C'est là déjà, dans la plaine désertique où est né le père des monothéismes que Jean-Paul II voulait venir en 2000, avant d'en être empêché par Saddam Hussein.
François, connu pour ses mains tendues tous azimuts aux autres religions, y a ajouté sa touche: il a tenu à prier avec des dignitaires yazidis -- petite minorité d'Irak martyrisée par les jihadistes du groupe Etat islamique (EI) -- mais aussi sabéens ou zoroastriens -- communautés multimillénaires dans le pays -- et musulmans, chiites et sunnites.
«Paix» pour les chrétiens d'Irak
Avant cela, le chef des 1,3 milliard de catholiques du monde s'est entretenu pendant près d'une heure avec le grand ayatollah Ali Sistani, référence religieuse de la plupart des 200 millions de chiites d'Irak et d'ailleurs.
A l'issue de ce huis-clos, l'une des rencontres religieuses les plus importantes de l'histoire, le grand ayatollah Sistani a dit au pape être engagé pour garantir la «paix», la «sécurité» et «tous les droits constitutionnels» aux chrétiens d'Irak.
La communauté chrétienne du pays, l'une des plus anciennes au monde, s'est réduite comme peau de chagrin depuis 20 ans. Elle est passée de 1,5 million de membres à quelque 400'000, sous les coups des violences et de la pauvreté, endémique dans le pays.
Régulièrement, les chrétiens se plaignent de ne pas être soutenus par l'Etat face à des miliciens ou des politiciens qui s'accaparent leurs maisons ou leurs terres et assurent avoir moins d'accès à l'emploi que les autres.
Au-delà du cas des chrétiens, au deuxième jour de son voyage en Irak, le premier de l'histoire pour un pape, François est revenu longuement sur les guerres qui n'ont cessé de déchirer l'ensemble du pays depuis 40 ans -- et le Moyen-Orient.
Le «terrorisme trahit la religion»
«Hostilité, extrémisme et violence (...) sont des trahisons de la religion. Et nous, croyants, nous ne pouvons pas nous taire lorsque le terrorisme abuse de la religion», a-t-il lancé, alors qu'en 2014, le groupe Etat islamique (EI) s'emparait d'un tiers de l'Irak.
Les pires atrocités ont été commises à l'encontre des Yazidis, a rappelé dès vendredi François. Les jihadistes ont tué des milliers d'hommes yazidis, enrôlé de force les enfants et réduit à l'esclavage sexuel des milliers de femmes. Pour l'ONU, cela pourrait constituer «un génocide».
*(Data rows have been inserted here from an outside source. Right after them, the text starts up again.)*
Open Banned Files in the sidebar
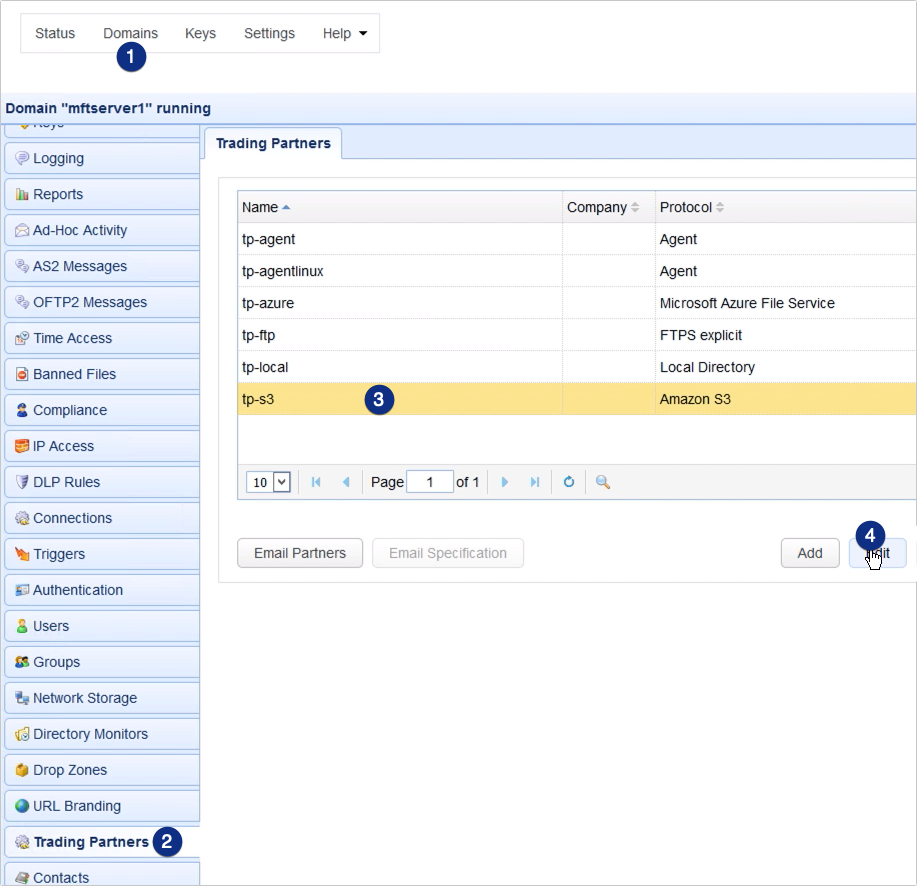The image size is (917, 886). click(x=74, y=374)
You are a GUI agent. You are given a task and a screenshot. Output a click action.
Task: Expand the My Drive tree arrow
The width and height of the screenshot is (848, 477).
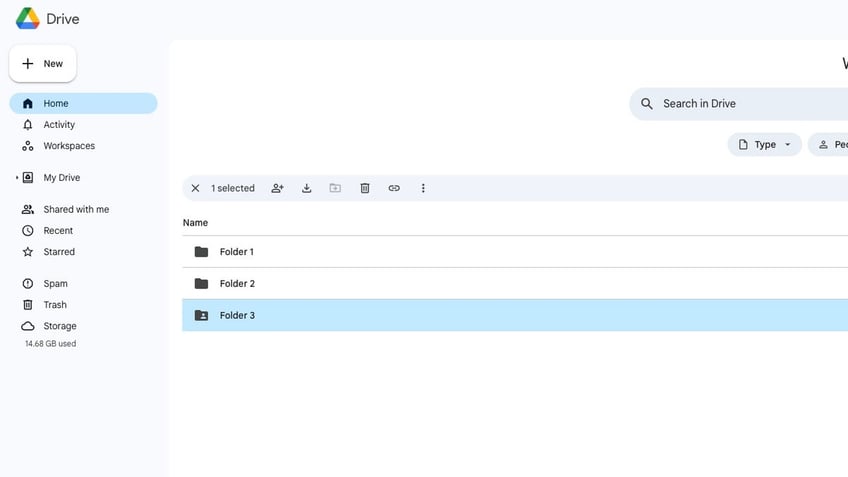(17, 177)
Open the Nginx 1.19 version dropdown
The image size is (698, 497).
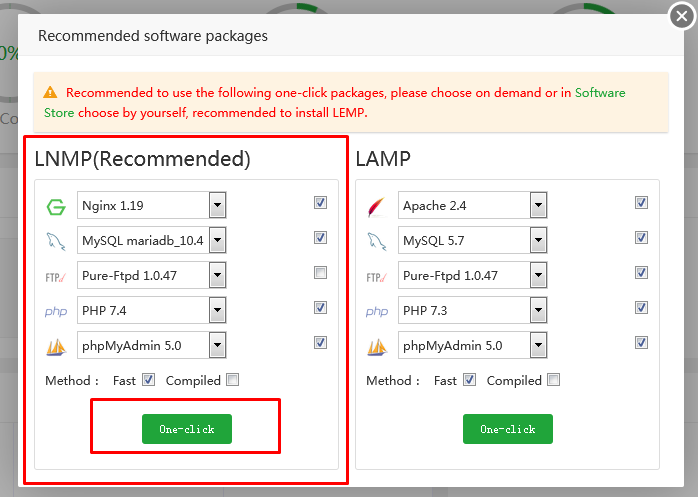point(217,206)
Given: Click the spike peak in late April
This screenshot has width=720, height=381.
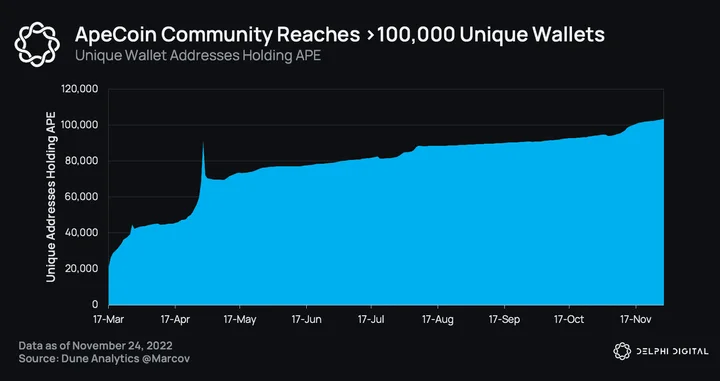Looking at the screenshot, I should coord(203,143).
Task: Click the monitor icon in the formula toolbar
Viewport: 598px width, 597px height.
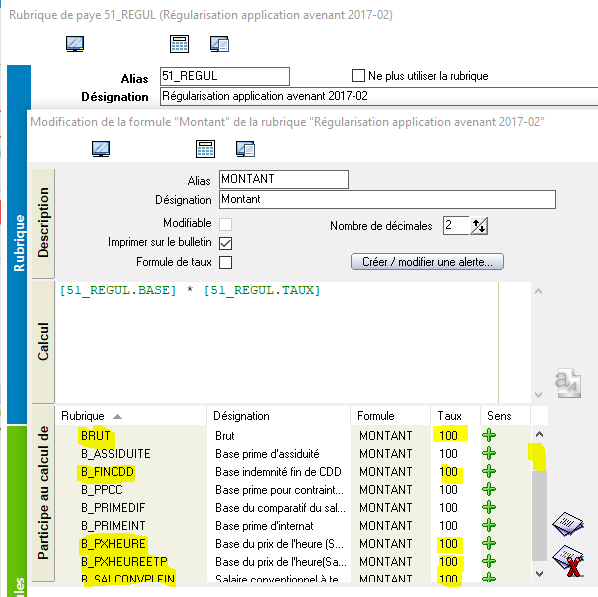Action: (101, 149)
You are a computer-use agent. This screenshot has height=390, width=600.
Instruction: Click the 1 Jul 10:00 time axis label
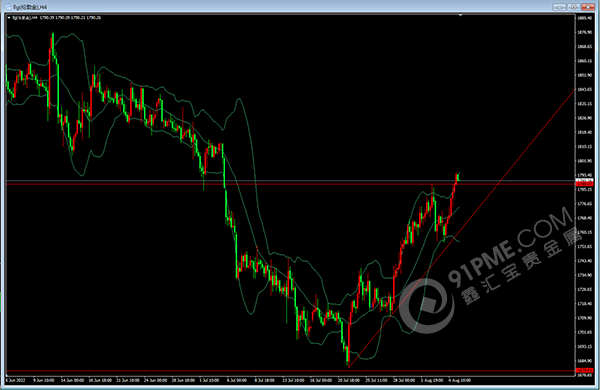[x=209, y=380]
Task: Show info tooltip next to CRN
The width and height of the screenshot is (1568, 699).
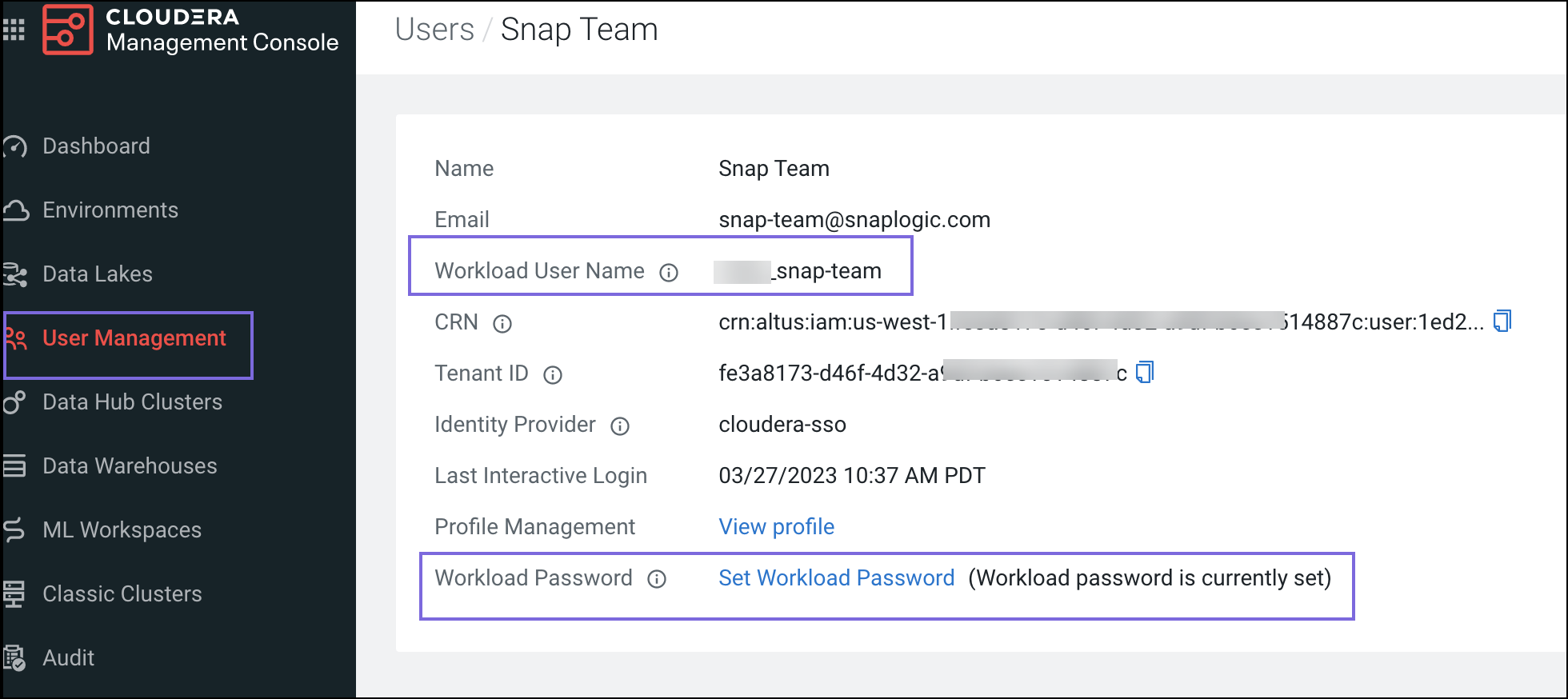Action: pyautogui.click(x=502, y=324)
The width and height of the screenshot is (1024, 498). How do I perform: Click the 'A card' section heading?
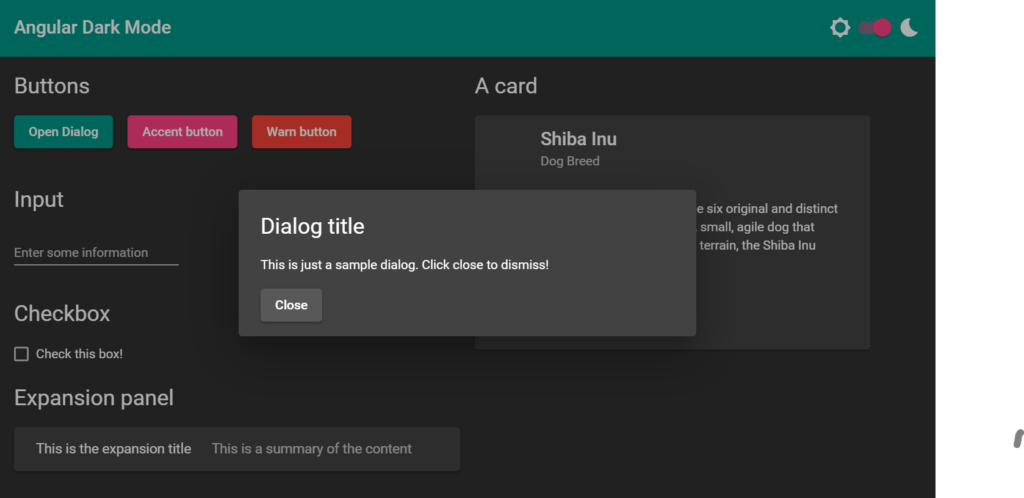[506, 86]
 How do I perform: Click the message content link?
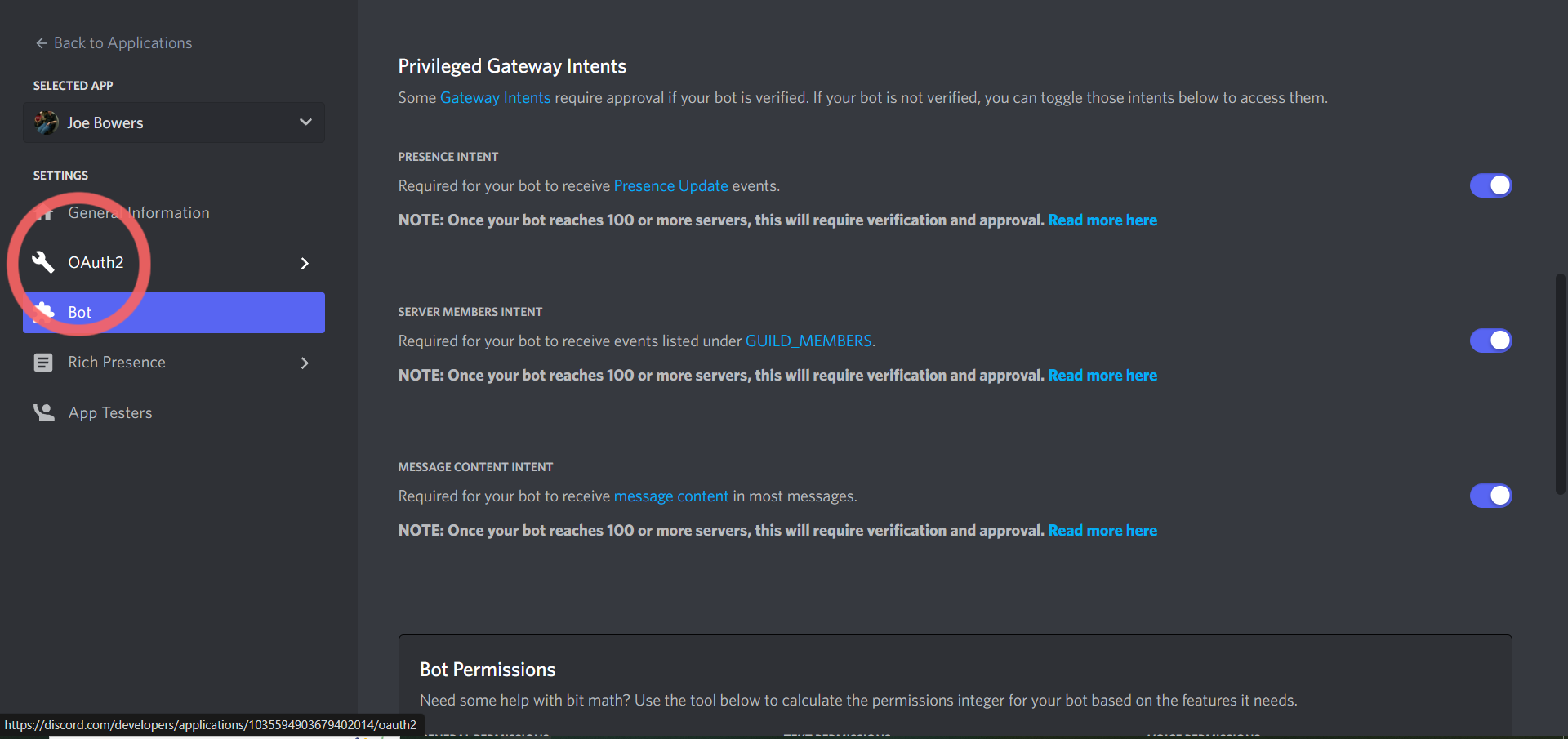pyautogui.click(x=670, y=496)
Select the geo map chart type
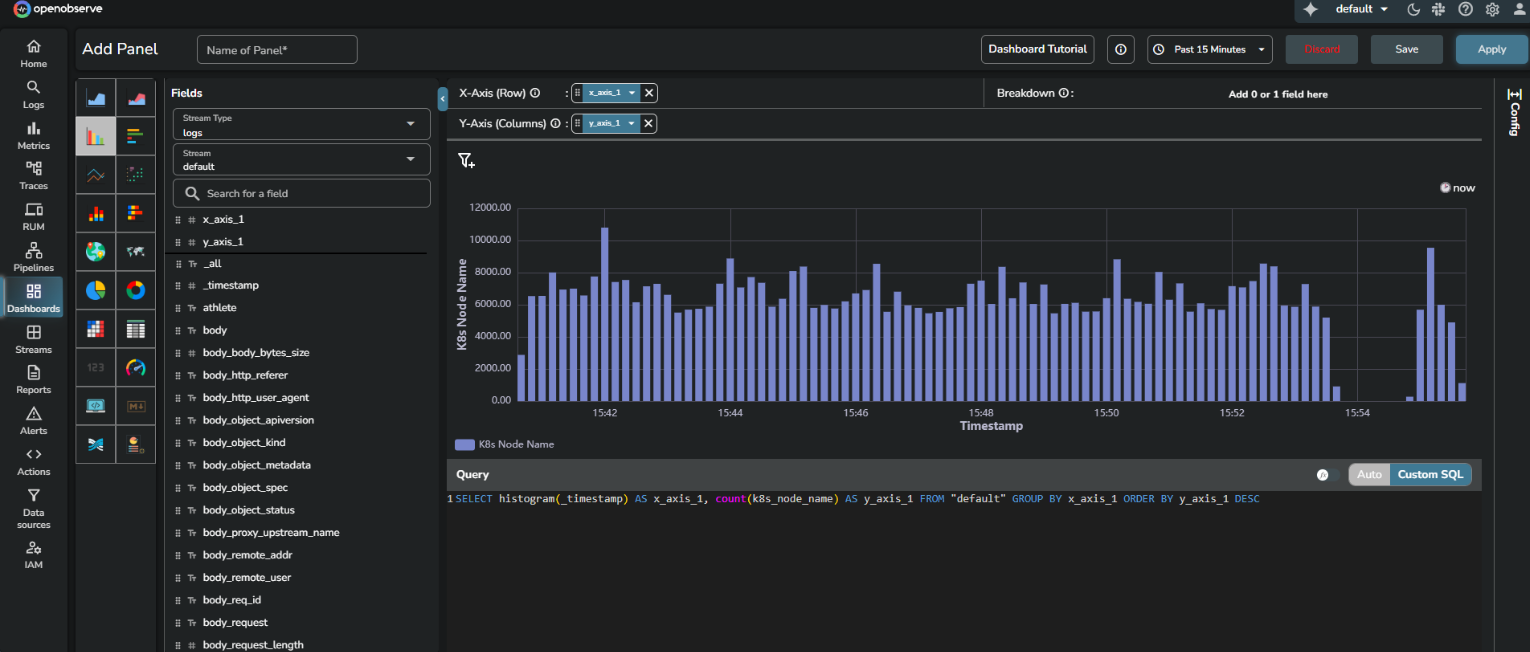Screen dimensions: 1530x652 pyautogui.click(x=95, y=251)
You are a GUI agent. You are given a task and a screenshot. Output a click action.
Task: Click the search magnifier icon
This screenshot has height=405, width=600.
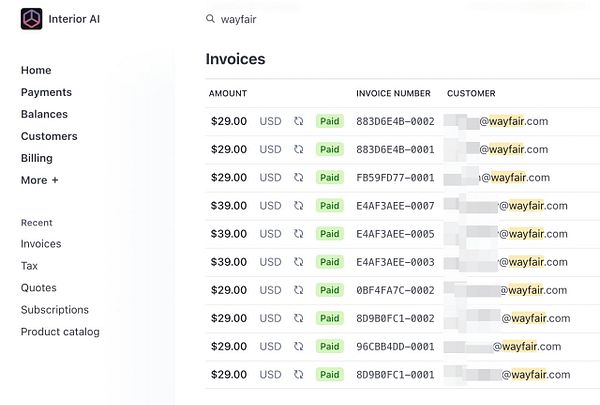pos(210,19)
En outre, plus de 6400 Yazidis ont été enlevés par l'EI, dont la moitié sont toujours introuvables. A Ur, le pape a dit prier pour «qu'ils puissent vite revenir chez eux».
L'EI a également fait des ravages en Syrie voisine, ce que le pape n'a cessé d'évoquer dans ses discours depuis vendredi.
«Syrie martyrisée»
Il faut «cheminer du conflit à l'unité» dans «tout le Moyen-Orient» et «en particulier en Syrie, martyrisée», a-t-il de nouveau plaidé samedi.
La veille, lors d'une allocution aux autorités à Bagdad, le pape avait déjà mentionné la Syrie, où une révolte populaire a dégénéré en guerre totale il y a tout juste 10 ans. Malgré plus de 387.000 morts, les pourparlers menés sous l'égide de l'ONU n'ont jusqu'ici abouti à aucune avancée.
Et, comme il l'avait déjà fait au Maroc, autre pays musulman où il avait tenu à se rendre, le pape de 84 ans a plaidé pour «la liberté de conscience et la liberté religieuse».
Elles doivent être «respectées et reconnues partout» car elles sont «des droits fondamentaux», a-t-il dit.
La liberté de conscience, consiste à pouvoir croire ou ne pas croire, mais aussi avoir le droit de se convertir librement. La liberté religieuse, un terme plus général, comprend notamment la liberté d'exercer son culte sans entraves.
Le pape poursuivra ensuite son voyage – sous haute protection et en confinement total du fait de la pandémie – avec une messe dans une église de Bagdad, sa première rencontre avec les fidèles catholiques d'Irak et de loin ce qu'il préfère.
Dans le quartier central de Karrada où se trouve l'église Saint Joseph, des blocs de béton barrent déjà les rues et les forces spéciales sont déployées.